Et si ce n'était pas Mulan, mais le Capitaine Li Shang qui avait été blessé lors de l'attaque menée par Shan Yu dans les montagnes enneigées ? Et si cette blessure avait été mortelle ? Accompagnée du gardien de la famille Shang, Mulan décide de se rendre dans l'au-delà pour ramener l’âme de celui qui lui a sauvé la vie...

La critique

rédigée par
Publiée le 07 novembre 2020

Quatrième roman de la collection des Twisted Tales, Réflexion offre une version alternative du classique d'animation des Walt Disney Animation Studios, Mulan, fournie en références culturelles et mythologiques chinoises.

Réflexion est le premier roman d'Elizabeth Lim dans la collection des Twisted Tales, auquel s'ajoute par la suite Oser Ses Rêves, paru chez Disney•Hyperion aux États-Unis le 7 avril 2020 et en France chez Hachette Heroes le 28 octobre 2020, dans lequel elle reprend l'histoire de Cendrillon. Ayant grandi avec les contes de fées et les mythes, l'auteure a à l'évidence une affinité toute particulière avec le genre de la fantasy. À l'âge de dix ans, elle écrit en effet ses premières fanfictions inspirées entre autres de l'univers de Star Wars et de Sailor Moon. Plus tard, elle devient compositrice de musique de films et de jeux vidéo, et obtient son doctorat en composition musicale. Mais l'écriture lui manque et, un jour, elle décide de se lancer dans une carrière littéraire.
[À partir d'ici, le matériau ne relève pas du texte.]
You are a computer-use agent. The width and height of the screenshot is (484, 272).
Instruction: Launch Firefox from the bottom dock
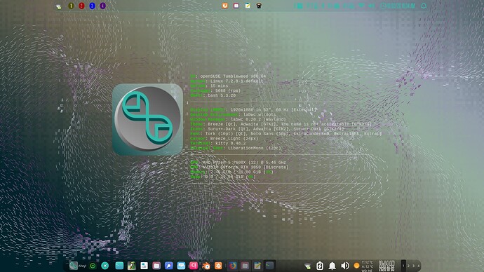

En dehors des deux ouvrages écrits pour la collection Twisted Tales, elle a ainsi également signé deux livres de fantasy sans rapport avec l’univers Disney : Spin the Dawn (paru chez Knopf Books for Young Readers aux États-Unis le 9 juillet 2019) et Unravel the Dusk (paru chez Knopf Books for Young Readers aux États-Unis le 7 juillet 2020). 

Dans Réflexion, le style d'écriture d'Elizabeth Lim se rapproche davantage de celui de Jen Calonita (Renouveau, paru aux États-Unis chez Disney•Hyperion le 1er octobre 2019 et en France chez Hachette Heroes le 30 octobre 2019), plus léger et humoristique que celui de Liz Braswell (Histoire Éternelle, paru aux États-Unis chez Disney Press le 6 Septembre 2016 et en France chez Hachette Heroes le 15 mai 2019), lequel est beaucoup plus littéraire, fourni en longues descriptions et pétri de thématiques sérieuses distillées en filigrane.
La pléthore de références à la mythologie chinoise offre alors au roman d'Elizabeth Lim une grande richesse. Si le tout début du récit emprunte un ton plutôt occidental, ce qui est un brin déroutant pour tout lecteur ayant lu auparavant le Twisted Tale Ce Rêve Bleu (paru aux États-Unis chez Disney•Hyperion le 1er septembre 2015 et en France chez Hachette Heroes le 15 mai 2019), dont le récit plonge le lecteur dans la culture du monde arabe préislamique et islamique, la suite du récit se veut cependant résolument chinoise. L’évolution de l'histoire est en effet dictée par certains codes de la société chinoise, tels que le principe de faire passer la communauté avant l'individu, de faire prévaloir la préservation de l'honneur de la famille et le sien avant tout, et de dédier sa vie à son pays et sa famille.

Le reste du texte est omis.